*Directions for this task*: Write out the stretch of lines below that begins at the line with "You are a computer-use" and ends at the line with "Instruction: Toggle the", including both, exactly as given and nothing more.

*Available data*:
■ ■ ■ ■ ■

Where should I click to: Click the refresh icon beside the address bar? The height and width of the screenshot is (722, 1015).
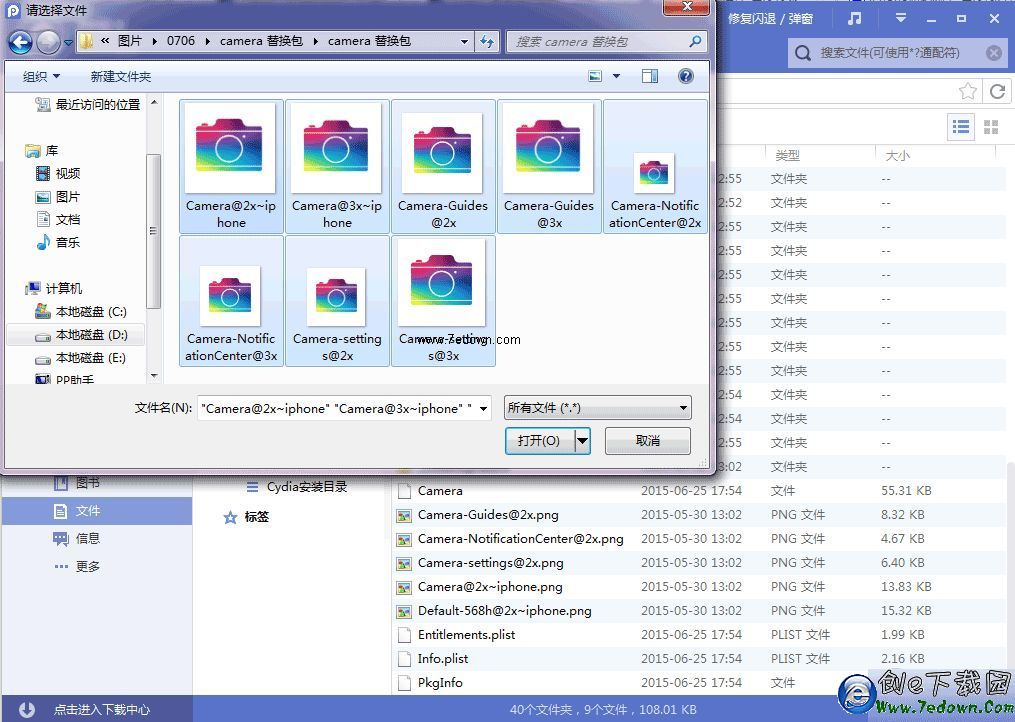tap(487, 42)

■ ■ ■ ■ ■

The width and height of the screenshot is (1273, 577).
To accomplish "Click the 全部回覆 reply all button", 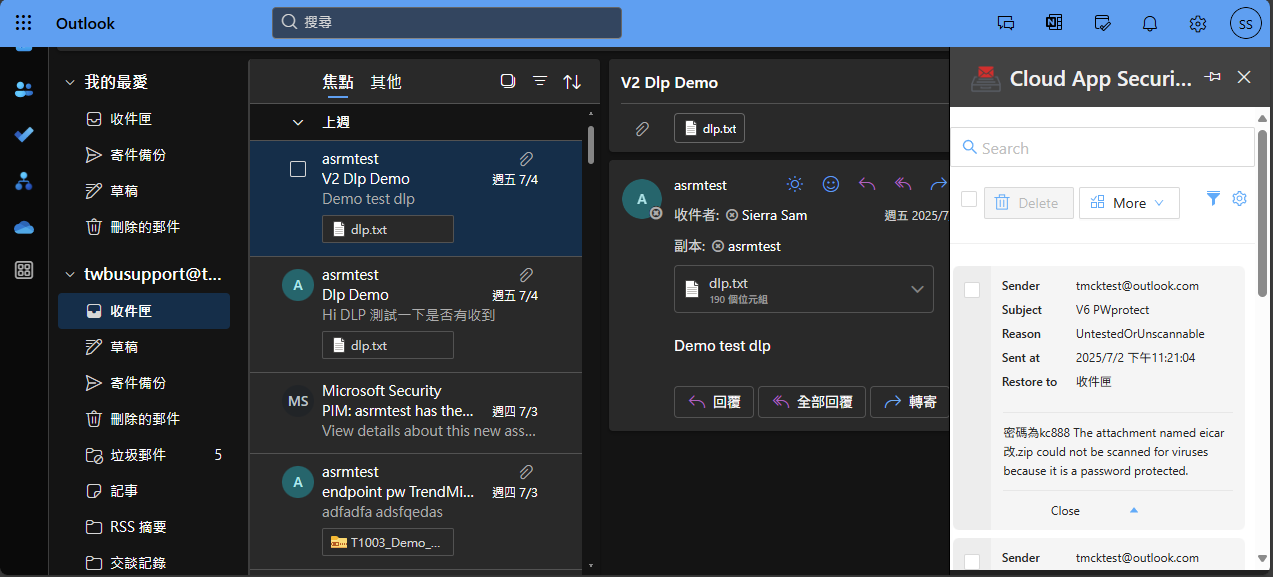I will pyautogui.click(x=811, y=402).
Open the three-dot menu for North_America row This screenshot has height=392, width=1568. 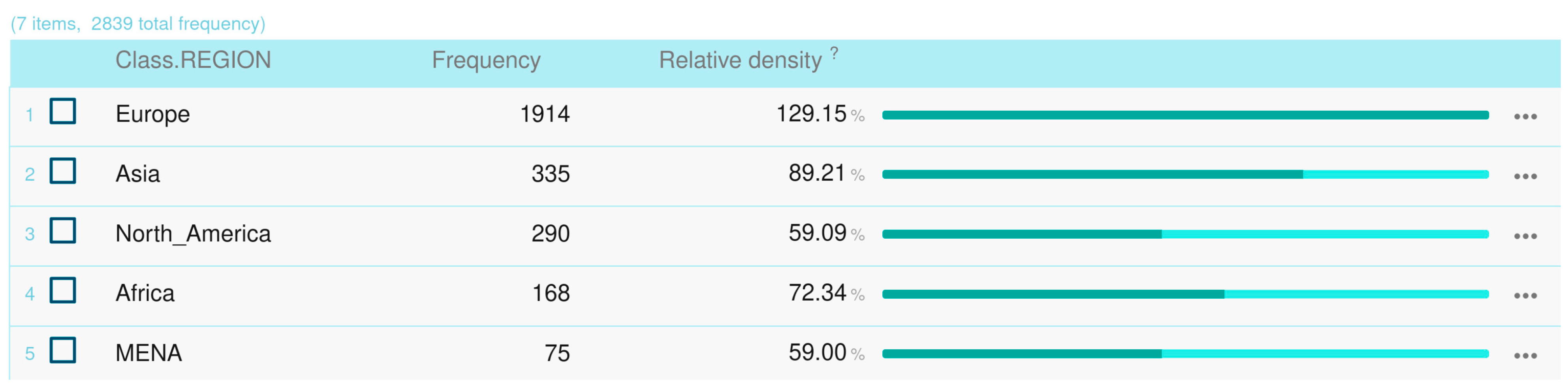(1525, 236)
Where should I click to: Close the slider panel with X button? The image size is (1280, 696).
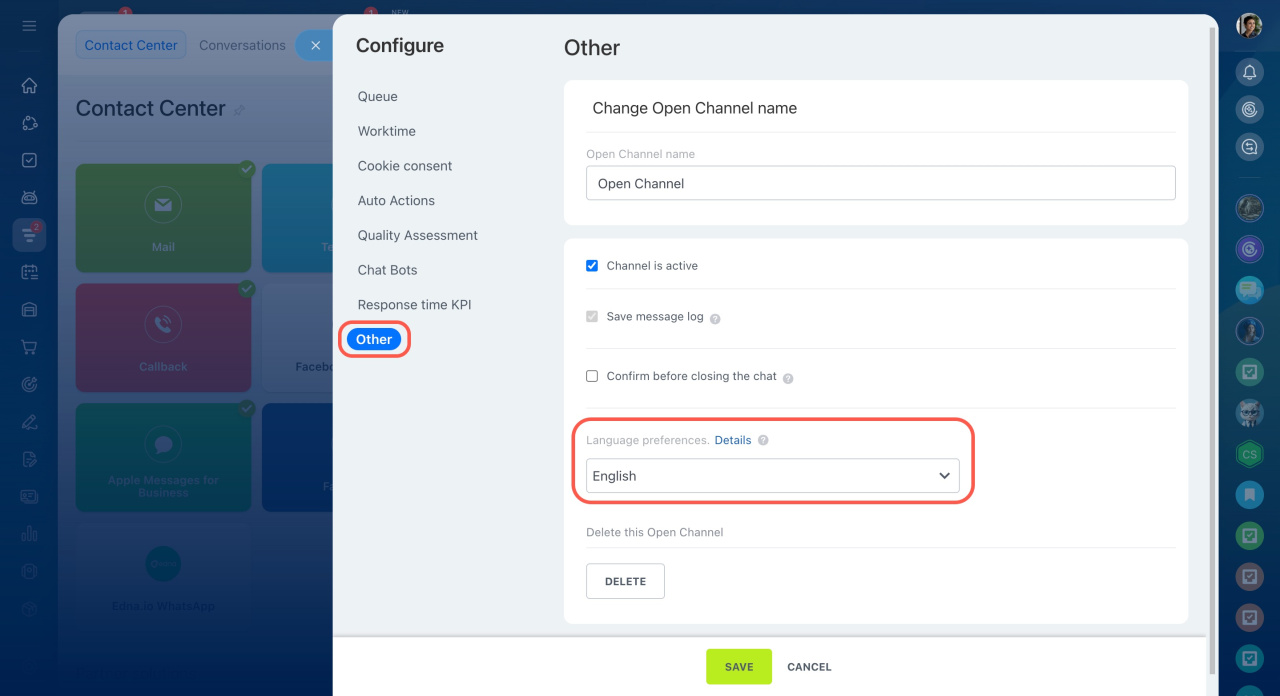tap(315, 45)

■ ■ ■ ■ ■

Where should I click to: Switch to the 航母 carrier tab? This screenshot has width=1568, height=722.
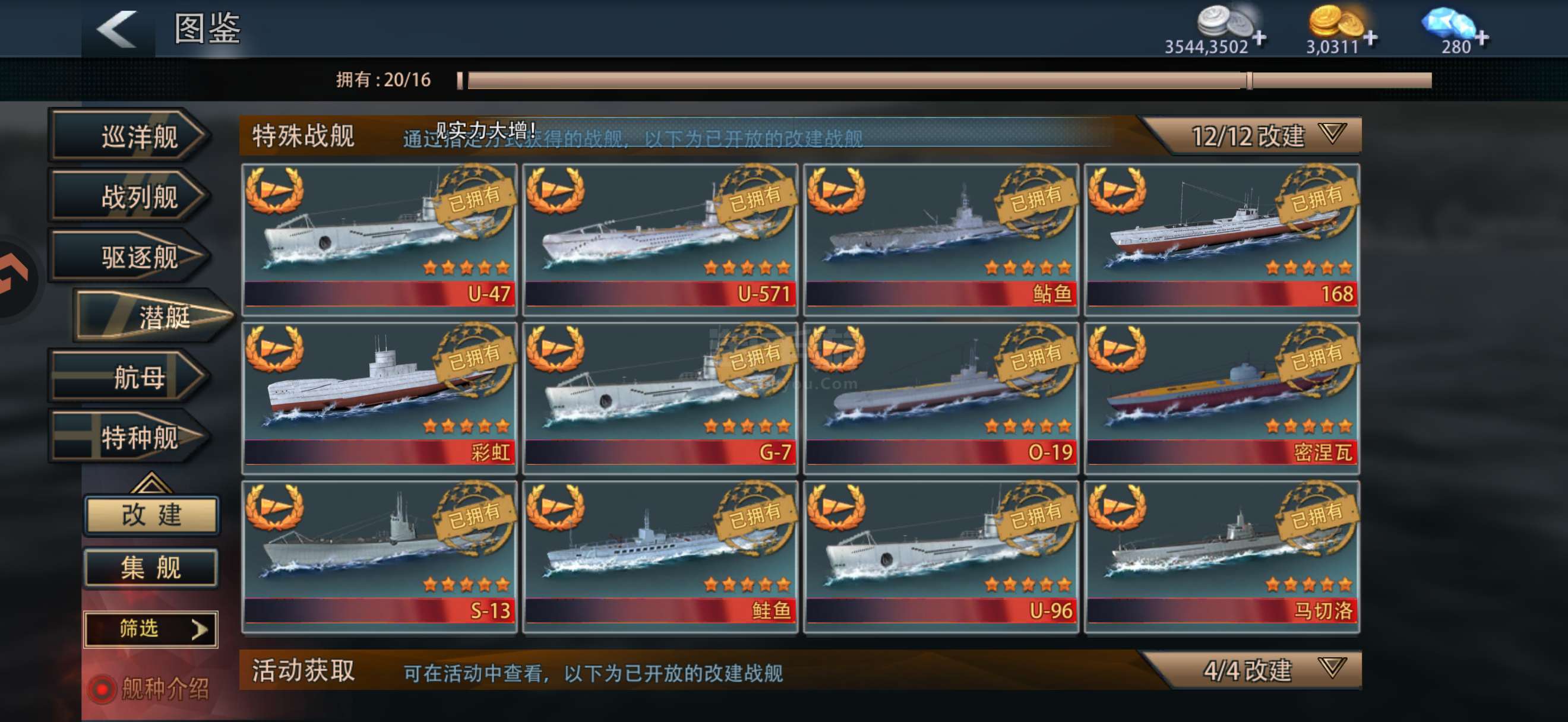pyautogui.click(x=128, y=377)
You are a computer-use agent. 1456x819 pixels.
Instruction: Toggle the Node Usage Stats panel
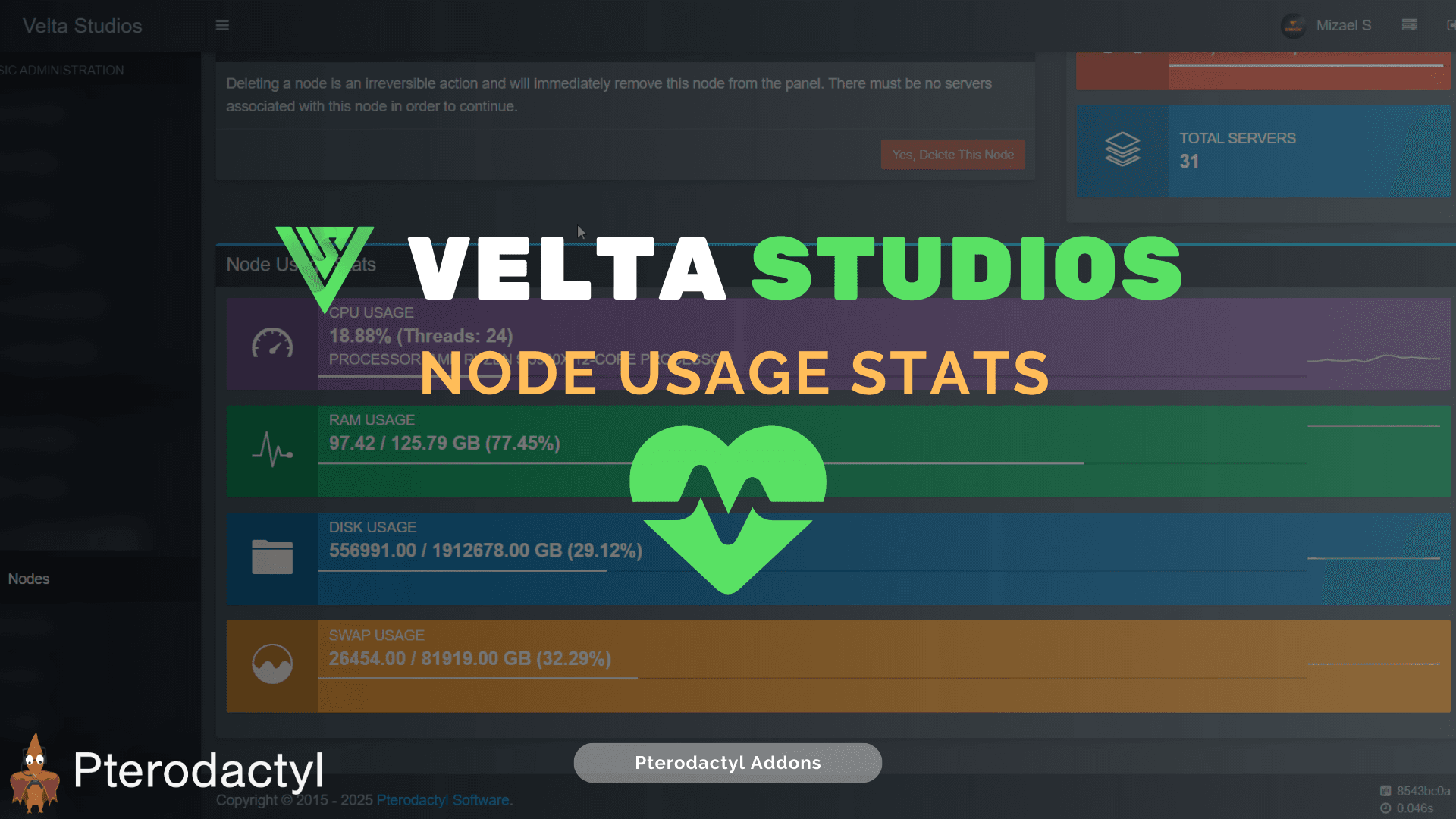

■ ■ ■ ■ ■

*Answer space*:
You are a computer-use agent. 1456x819 pixels.
Instruction: Toggle the Node Usage Stats panel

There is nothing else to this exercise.